The most frequent clinical data in our study were fever > 38°C, dry or wet cough, hyporexia, and headache. The results of a systematic review by De Souza et al.25 described the clinical laboratory and radiological characteristics of 1124 cases of children with COVID-19 obtained from 38 case series. Fever was the most prevalent symptom, followed by cough, nasal symptoms, diarrhea, nausea, vomiting, fatigue, and respiratory distress.
In another study, Kainth et al.26 described the clinical characteristics, sociodemographics, hospital course, and disease severity of 65 patients with COVID-19 in the USA. In this series, fever was present in 86% of patients, lower respiratory symptoms or signs in 60%, and gastrointestinal symptoms in 62%. Intensive care was required in 35% of patients.
Laboratory tests alterations observed in our study were leukopenia, neutropenia, lymphopenia, thrombocytopenia, and increased liver enzymes. The results were similar to those reported by Parri et al.23, who detected leukopenia and lymphopenia in 36.8% and 15.7% of patients, respectively, while increases in ALT and AST were recorded in 18.3% and 11.8%, respectively.

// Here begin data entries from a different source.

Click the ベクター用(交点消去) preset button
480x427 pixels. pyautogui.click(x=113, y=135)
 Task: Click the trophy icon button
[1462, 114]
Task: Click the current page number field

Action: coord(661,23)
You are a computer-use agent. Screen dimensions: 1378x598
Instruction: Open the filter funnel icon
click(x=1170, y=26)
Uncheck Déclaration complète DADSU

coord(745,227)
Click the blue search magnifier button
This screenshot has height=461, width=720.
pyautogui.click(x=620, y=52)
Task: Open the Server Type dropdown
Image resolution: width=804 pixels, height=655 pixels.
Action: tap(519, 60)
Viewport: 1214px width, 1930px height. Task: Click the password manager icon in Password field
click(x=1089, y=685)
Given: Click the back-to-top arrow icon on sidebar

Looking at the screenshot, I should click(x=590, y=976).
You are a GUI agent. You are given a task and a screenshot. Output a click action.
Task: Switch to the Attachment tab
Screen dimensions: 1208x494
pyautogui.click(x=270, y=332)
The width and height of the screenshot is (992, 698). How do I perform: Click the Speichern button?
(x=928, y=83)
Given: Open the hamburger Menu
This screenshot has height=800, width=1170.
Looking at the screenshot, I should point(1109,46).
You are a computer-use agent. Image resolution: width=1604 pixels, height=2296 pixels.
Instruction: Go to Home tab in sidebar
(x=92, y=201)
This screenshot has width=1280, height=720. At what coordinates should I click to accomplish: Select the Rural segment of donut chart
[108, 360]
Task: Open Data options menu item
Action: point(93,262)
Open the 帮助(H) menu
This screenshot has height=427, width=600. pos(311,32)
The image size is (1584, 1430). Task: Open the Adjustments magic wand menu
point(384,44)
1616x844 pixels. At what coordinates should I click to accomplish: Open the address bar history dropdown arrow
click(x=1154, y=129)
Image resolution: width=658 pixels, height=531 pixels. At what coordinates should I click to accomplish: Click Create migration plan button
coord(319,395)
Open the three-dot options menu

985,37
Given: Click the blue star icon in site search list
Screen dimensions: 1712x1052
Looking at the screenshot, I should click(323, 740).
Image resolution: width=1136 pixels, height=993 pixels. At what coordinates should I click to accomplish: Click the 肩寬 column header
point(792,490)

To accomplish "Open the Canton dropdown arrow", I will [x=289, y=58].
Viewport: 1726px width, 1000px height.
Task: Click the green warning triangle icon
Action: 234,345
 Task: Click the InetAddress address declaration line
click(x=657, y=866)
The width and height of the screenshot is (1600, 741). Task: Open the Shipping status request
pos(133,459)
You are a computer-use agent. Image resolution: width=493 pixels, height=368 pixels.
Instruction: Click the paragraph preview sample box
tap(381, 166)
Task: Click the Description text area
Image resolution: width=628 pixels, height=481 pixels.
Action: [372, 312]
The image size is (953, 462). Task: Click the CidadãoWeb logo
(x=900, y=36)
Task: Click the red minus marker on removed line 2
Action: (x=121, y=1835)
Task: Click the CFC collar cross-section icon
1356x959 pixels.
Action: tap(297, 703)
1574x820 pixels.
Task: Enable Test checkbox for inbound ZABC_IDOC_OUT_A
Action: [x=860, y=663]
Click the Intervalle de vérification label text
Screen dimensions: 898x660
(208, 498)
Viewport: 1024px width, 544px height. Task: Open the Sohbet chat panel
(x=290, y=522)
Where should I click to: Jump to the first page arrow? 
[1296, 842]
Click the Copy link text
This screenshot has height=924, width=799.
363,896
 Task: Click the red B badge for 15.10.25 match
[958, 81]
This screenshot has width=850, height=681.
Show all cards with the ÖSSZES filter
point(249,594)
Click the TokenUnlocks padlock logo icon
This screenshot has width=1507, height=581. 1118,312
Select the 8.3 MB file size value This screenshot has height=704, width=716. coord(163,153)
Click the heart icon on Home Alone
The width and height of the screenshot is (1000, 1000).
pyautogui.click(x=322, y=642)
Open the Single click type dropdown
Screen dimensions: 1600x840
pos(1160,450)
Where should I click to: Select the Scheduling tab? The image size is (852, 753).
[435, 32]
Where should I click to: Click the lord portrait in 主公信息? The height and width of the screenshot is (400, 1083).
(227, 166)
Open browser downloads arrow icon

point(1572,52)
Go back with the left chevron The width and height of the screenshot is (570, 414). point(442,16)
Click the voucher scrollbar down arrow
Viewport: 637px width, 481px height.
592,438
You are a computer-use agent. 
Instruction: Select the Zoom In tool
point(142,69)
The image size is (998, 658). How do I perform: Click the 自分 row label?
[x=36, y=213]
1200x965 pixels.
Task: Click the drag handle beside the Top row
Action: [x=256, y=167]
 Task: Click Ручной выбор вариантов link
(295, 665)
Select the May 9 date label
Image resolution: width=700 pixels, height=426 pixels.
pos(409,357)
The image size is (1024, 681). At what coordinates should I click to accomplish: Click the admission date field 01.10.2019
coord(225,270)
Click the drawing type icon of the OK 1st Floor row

The limitations of this study include those inherent to the case series design, which only describes the clinical characteristics of a group of patients without allowing statistical inferences or causal associations. In addition, the magnitude of the problem was unknown because the results of laboratory tests and imaging studies were only performed in patients with symptoms who attended the hospitals. However, we consider the results obtained from the sample studied to be of great interest because they describe the first cases of COVID-19 in two hospitals with the highest concentration of pediatric population in Sinaloa.
In our study, during the first three months of the pandemic, a high percentage of children became infected with SARS-CoV-2 through contact with infected persons who were not immediate family members; infection was primarily mild, and fever was the main symptom. Conversely, the disease was more severe in patients hospitalized for chronic disease and infected with COVID-19, with a high mortality rate.
Fever is one of the leading causes of consultation to the pediatrician; therefore, pediatricians must have a high level of clinical suspicion to make a timely diagnosis of COVID-19.